ESTRATTO DEL DOCUMENTO -
---
L'elenco completo delle attività rilevate e poi riattivate è pubblico.
Eccone alcuni esempi: Giacomo Solari, di Longarone, commerciante di
legname, ha venduto la sua licenza alla ditta "Industrie
meccaniche" di Alano di Piave, una fonderia, che ottiene per la
"riattivazione" 1.125.208.609 di allora. Fedele Olivato,
calzolaio di Longarone, vende a "La tegola inglese" (aperta per
l'occasione nel 1966) di Trichina che fa tegole in cemento e ottiene oltre
duecento milioni. Ovviamente anche le più prestigiose aziende del Veneto
non perdono l'occasione di farsi avanti. Gli eredi di Mario Celso,
calzolaio di Longarone perito nella tragedia, vendono la sua licenza alla
"Zanussi Mel", fabbrica di compressori del gruppo Zanussi che
ottiene tre miliardi per la riattivazione. La
legge lasciava ampio spazio a queste "speculazioni" del tutto
lecite, coperte con i soldi delle finanziarie. Nel formulare la legge
l'intenzione era stata questa: trasformare l'evento catastrofico in un
evento positivo per l'imprenditoria delle regioni. Il Vajont fu una vera
fortuna per tutto il bacino industriale del comprensorio. Le emergenze, i
bisogni della gente, psicologici, economici, culturali, la fame di
giustizia, furono considerate soltanto un elemento di disturbo perché
distoglievano energie economiche, finanziarie nonché legali dal vero
obbiettivo finale dell'intervento: lo sviluppo industriale di quella fetta
d'Italia del Nord che era rimasta un po' indietro. «Mentre
nelle zone devastate ancora mancavano il pane e il latte», scrisse nella
sua interrogazione parlamentare Davide Lajolo, «il prefetto si occupava
delle visite dei membri del governo e, mentre i consiglieri comunali
superstiti di tutti i partiti chiedevano, con spiegabile emozione ed
energia, pronta assistenza alla popolazione e l'esemplare punizione dei
responsabili, osava dire essere quella "una ignobile gazzarra"».
---
(Voci di dati estratti)
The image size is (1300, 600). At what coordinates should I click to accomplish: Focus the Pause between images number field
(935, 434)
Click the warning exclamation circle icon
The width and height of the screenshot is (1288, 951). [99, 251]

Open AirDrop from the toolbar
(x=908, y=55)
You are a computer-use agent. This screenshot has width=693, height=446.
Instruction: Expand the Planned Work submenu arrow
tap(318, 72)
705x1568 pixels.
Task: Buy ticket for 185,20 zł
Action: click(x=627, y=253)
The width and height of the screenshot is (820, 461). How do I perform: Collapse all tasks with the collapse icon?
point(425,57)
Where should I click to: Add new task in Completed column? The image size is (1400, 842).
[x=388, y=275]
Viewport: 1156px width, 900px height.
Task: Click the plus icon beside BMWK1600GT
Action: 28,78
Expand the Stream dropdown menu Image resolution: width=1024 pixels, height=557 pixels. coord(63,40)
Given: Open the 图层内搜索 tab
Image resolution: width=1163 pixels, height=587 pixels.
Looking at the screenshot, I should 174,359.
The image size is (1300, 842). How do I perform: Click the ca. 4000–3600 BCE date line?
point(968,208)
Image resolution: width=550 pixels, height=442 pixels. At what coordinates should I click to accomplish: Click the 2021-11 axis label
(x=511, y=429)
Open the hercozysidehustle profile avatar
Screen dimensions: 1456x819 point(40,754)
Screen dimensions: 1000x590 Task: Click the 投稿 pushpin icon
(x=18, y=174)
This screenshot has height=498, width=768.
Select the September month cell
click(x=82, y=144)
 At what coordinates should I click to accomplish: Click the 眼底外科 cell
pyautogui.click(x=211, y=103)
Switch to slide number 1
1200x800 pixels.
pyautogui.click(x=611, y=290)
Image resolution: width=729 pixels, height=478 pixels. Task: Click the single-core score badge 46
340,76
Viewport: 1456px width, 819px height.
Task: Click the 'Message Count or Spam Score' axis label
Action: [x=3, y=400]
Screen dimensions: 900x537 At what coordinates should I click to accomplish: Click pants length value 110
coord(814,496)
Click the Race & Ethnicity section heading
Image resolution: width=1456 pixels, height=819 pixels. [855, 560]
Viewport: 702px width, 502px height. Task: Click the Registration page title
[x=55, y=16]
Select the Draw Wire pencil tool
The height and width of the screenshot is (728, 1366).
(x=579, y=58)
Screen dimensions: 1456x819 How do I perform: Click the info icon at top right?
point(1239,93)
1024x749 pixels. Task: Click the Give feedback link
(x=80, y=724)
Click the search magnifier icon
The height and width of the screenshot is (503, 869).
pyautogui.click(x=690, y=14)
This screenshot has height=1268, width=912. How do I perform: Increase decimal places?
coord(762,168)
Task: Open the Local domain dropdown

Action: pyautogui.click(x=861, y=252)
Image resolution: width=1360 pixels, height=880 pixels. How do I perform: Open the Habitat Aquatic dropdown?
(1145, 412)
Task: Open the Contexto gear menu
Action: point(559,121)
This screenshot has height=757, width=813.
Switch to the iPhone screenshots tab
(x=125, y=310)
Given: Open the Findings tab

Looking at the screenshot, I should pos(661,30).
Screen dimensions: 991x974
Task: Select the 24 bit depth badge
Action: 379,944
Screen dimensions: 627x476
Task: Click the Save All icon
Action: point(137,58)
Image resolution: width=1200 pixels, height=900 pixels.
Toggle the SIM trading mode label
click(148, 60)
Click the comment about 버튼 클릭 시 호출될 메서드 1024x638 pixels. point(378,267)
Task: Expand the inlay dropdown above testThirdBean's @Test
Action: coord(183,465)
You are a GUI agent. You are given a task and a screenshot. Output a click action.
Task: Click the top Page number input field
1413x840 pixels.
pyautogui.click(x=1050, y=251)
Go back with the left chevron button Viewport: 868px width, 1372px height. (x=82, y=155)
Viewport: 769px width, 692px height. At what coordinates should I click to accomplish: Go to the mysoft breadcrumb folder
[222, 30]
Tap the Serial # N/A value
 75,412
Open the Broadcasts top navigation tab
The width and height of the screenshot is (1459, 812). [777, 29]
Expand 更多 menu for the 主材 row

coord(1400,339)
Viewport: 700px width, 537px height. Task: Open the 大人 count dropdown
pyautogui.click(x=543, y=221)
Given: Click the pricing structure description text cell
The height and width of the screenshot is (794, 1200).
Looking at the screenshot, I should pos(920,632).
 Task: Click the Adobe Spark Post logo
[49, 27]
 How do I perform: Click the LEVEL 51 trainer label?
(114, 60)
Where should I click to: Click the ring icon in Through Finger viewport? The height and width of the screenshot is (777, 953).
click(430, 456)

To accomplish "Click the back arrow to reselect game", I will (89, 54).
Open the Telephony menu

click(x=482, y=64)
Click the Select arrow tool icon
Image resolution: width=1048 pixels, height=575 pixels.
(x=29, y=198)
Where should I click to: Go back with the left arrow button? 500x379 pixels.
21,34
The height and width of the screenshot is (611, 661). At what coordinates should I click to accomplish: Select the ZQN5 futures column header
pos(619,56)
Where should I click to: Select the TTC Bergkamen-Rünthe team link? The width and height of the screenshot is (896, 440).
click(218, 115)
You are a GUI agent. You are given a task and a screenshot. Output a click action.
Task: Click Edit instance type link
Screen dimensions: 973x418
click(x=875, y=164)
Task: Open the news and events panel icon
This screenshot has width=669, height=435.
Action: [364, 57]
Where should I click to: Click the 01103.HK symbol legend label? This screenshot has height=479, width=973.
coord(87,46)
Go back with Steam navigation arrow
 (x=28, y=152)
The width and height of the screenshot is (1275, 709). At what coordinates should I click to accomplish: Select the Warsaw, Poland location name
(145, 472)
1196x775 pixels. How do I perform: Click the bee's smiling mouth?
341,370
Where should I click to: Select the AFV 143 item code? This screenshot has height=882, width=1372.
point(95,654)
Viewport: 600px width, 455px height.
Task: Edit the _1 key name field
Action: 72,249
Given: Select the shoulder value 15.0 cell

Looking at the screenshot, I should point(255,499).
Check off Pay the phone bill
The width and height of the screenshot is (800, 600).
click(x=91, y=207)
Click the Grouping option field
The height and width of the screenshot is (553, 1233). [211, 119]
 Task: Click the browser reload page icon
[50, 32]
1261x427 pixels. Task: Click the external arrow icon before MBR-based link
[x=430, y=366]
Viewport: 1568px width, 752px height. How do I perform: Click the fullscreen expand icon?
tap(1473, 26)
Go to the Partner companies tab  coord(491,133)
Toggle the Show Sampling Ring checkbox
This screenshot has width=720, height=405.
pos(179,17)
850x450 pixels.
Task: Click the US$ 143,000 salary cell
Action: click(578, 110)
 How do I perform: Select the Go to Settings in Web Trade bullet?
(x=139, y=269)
---
COMPITI DA SVOLGERE -
(1) Indica se ciascuna delle seguenti affermazioni concorda con l'estratto sul Vajont, rispondendo sì o no e citando testualmente le parole decisive: (a) Fedele Olivato era un calzolaio di Longarone; (b) la "Zanussi Mel" ottenne due miliardi per la riattivazione; (c) "La tegola inglese" era stata aperta nel 1963.
(2) Traduci in inglese la seguente frase dell'estratto sul Vajont: "Il Vajont fu una vera fortuna per tutto il bacino industriale del comprensorio."
(3) Secondo l'estratto sul Vajont, chi scrisse l'interrogazione parlamentare citata nel testo?

RISPOSTE AI COMPITI -
(1)
(a) Sì: "Fedele Olivato, calzolaio di Longarone".
(b) No: "ottiene tre miliardi per la riattivazione".
(c) No: "aperta per l'occasione nel 1966".

(2) The Vajont was a real stroke of luck for the entire industrial basin of the district.

(3) Davide Lajolo.